Analysis of the functional importance of N terminus of Pam16 by using Pam16:Pam18 chimeras. (A) Schematic representation of Pam16 deletion construct and Pam16:Pam18 chimeras used. Because Pam16_51-117 lacks a mitochondrial targeting sequence, it was expressed with the cleavable Su9 targeting sequence (pre) at the N terminus as reported previously (Mokranjac et al., 2006). Other abbreviations are as in the legend of Figure 1. (B and C) Tenfold serial dilutions of Δpam16 cells carrying a centromeric plasmid expressing indicated protein were plated on rich media and incubated at the indicated temperatures for 3 d.

Figure 5.

Analysis of the functional importance of the N terminus of Pam16 by using full-length protein. (A) Growth phenotypes of Δpam16 cells expressing the indicated N-terminal amino-acid alterations in full-length Pam16 (KERQ indicates K19A/E23G/R26A/Q27A).
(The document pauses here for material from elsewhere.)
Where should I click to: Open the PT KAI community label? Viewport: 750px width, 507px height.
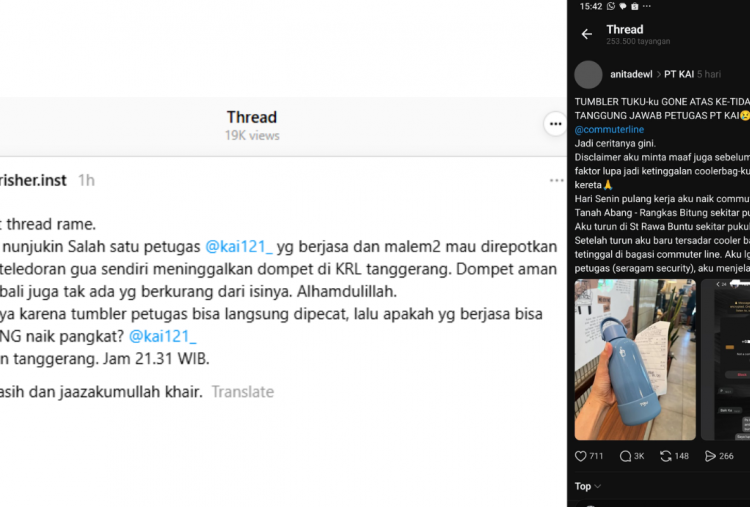point(679,75)
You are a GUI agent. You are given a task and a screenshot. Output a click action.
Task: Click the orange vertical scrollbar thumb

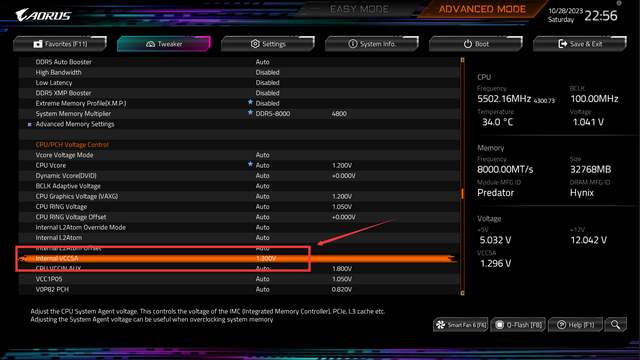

Tenfold serial dilutions were plated on rich glucose-based medium and grown at 30 or 37°C for 2 d or on rich glycerol-based medium and incubated at 37°C for 5 d. (B) Growth phenotypes of Δpam16 Δpam18 cells expressing wt or the indicated N-terminal amino-acid alterations in full-length Pam16 and either wt Pam18 or Pam18_L150W. KE indicates K19A/E23G. Tenfold serial dilutions were plated on rich glucose-based medium at the indicated temperatures for 3 d. (C) Growth phenotypes of Δpam16 cells expressing either full-length wt Pam16 or Pam16 either with N-terminal amino-acid alterations and/or the L97W alteration in the J-like domain. Tenfold serial dilutions were plated on rich glucose-based medium and incubated at the indicated temperatures for 3 d.

Figure 6.

Association of Pam16 having alterations in the N terminus with the translocon. (A) Pam16-Pam18 association. Equivalent amounts of wt and pam16 (16) mutant mitochondria were lysed by incubation with mitochondrial lysis buffer containing 1% Triton X-100. Lysates were subjected to immunoprecipitation by using Pam18-specific antibodies. The samples were analyzed by SDS-PAGE and immunoblotted against antibodies specific for Pam18 and Pam16. Fifty percent of soluble material after lysis was used as a loading control (50% load). pam16_K19A/E23G, 16_KE; pam16_{K19A/E23G/R26A/Q27A}, 16_KERQ. (B and C) Association of Pam18 and Pam16 mutants with the Tim23-core complex. Equivalent amount of mitochondria from cells expressing the indicated combination of Pam16 and/or Pam18 mutant proteins were solubilized by incubation in buffer containing 1% digitonin. Supernatants were subjected to immunoprecipitation using Tim23-specific antibodies. The samples were analyzed by SDS-PAGE and immunoblotted with Tim23-, Tim17-, Tim44-, Pam16-, and Pam18-specific antibodies. Twenty-five percent of total soluble material after lysis was used as a loading control (25% I).

Figure 7.

Suppression of defects caused by alterations in the N terminus of Pam16 by alterations in Tim44. (A) Tenfold serial dilutions of Δtim44 Δpam16 cells expressing wt or mutant TIM44 genes and Pam16[1-27]:Pam18 chimeras having the indicated amino acid alterations in the N terminus of the Pam16 segment were spotted on rich glucose medium and incubated at the indicated temperatures for 3 d. Dotted lines separate individual plates, which were all spotted at the same time. (B) Mitochondrial membrane association analysis of chimeric mutant proteins and suppressors. Sonicated mitochondria were subjected to centrifugation and equivalent samples of supernatant (S) and pellet (P) fractions, and unfractionated extract (T), were analyzed by SDS-PAGE and immunoblotted with Pam16-, Pam18-, and Mge1-specific antibodies. (C) Ten-fold serial dilutions of Δtim44 Δpam16 cells expressing wt or mutant TIM44 genes and full-length Pam16 with various amino-acid alterations were spotted on rich glucose medium and incubated at the indicated for 3 d at 23°C or 2 d at 30°C. Dotted lines separate individual plates, which were all spotted at the same time.